Nari Ward’s debut of his installation made in collaboration with The Fabric Workshop and Museum, also named We the People, transcribes the opening phrase of the United States Constitution on the museum wall using hand-dyed shoelaces. These key words “We the People” become powerful clichés, as Ward believes that it is not possible to make these words his because of their strong association to the Constitution. Ward is, however, able to “reclaim” these words by integrating the shoelaces into the text, as a hybrid material, revolutionizing the viewer’s reaction through the magnitude of the arrangement and adaptation of the piece.
 
Nari Ward uses the stars and stripes of the American flag as emblematic elements in Glory (2004) for his oil barrel “tanning bed,” which could theoretically imprint these images on one’s body. The stars and stripes signify the strong support and unified emotions that occurred post-9/11 when a flag waving American people showed their solidarity in their pledge to end terrorism. The oil barrel, with its coffin-like connotations, represents America’s obsession with the Middle East and the oversimplification in the media, implying that one was unpatriotic if he or she were against the war. The stanchions are placed in a non-linear path symbolizing the process of becoming a citizen, during which one always has the fear of being deported. Its ropes are hung with star-patterned towels—displaying variations of the five-pointed star made of tar that is “burned” into the fabric—guiding the viewer to the “tanning bed.” The experience viewing the work becomes less somber and more “real” by Ward’s addition of humor, a parrot speaking English and whistling, taken from playing a CD of “How to Teach a Parrot to Talk.” Ward states, “Glory is not sad, it is not happy; it fluctuates and borders on kitsch.” The material, symbolic, emotional, and historical references in Glory create a broad range of interesting and inventive elements that can be explored and contemplated.


Bio
Born in 1963, St. Andrews, Jamaica
Nari Ward received his BA from Hunter College, New York in 1991—where he currently teaches—and his MFA from Brooklyn College, New York in 1992. Ward has an extensive exhibition history having participated in numerous solo and group exhibitions around the world. Recent solo exhibitions include “Episodes” at the Isabella Stewart Gardner Museum, Boston (2002); “Rites of Way” at the Walker Art Center in Minneapolis (2002); “The Refinery X: A small twist of fate” at the Palazzo delle Papesse-Centro Arte Contemporanea, Siena, Italy (2006); “Nari Ward: 2005-2010” at the Nerman Museum of Contemporary Art, Kansas (2010); and “LIVESupport” at Lehmann Maupin Gallery, New York (2010). Recent group exhibitions include Documenta XI, Kassel (2003); the Whitney Biennial, New York (2006); Prospect 1: New Orleans Biennial (2008); “Contemplating the Void: Interventions” in the Guggenheim Museum at the Solomon R. Guggenheim Museum, New York (2010); “30 Seconds off an Inch” at the Studio Museum Harlem, New York (2010); “Transparancey, Art for Renewable Energy” at MACRO, Museo d’Arte Contemporanea, Rome (2010). In April 2011, Nari Ward opened “Nari Ward: Sub Mirage Lignum” at MASS MoCA, and in November 2011 a new exhibition will open in Galleria Continua/ Beijing, China.

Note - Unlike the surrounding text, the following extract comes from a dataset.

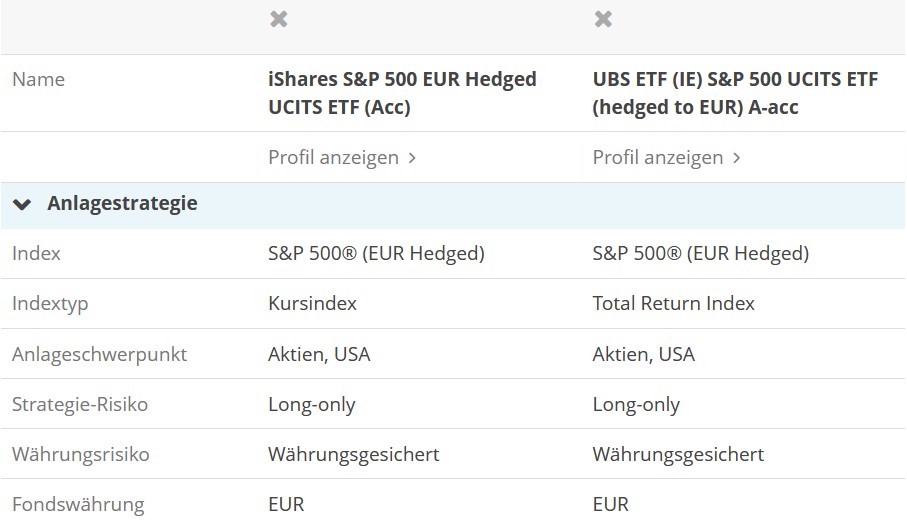Screen dimensions: 907x527
Task: Click arrow icon beside iShares Profil anzeigen
Action: coord(413,158)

Ward has received commissions from the United Nations and the World Health Organization, and awards from the American Academy of Arts and Letters, the National Endowment for the Arts, New York Foundation for the Arts, John Simon Guggenheim Foundation, and the Pollock Krasner Foundation. Nari Ward is represented by Lehmann Maupin Gallery, and Galleria Continua, San Gimignano/ Beijing/ Le Moulin. He lives and works in New York.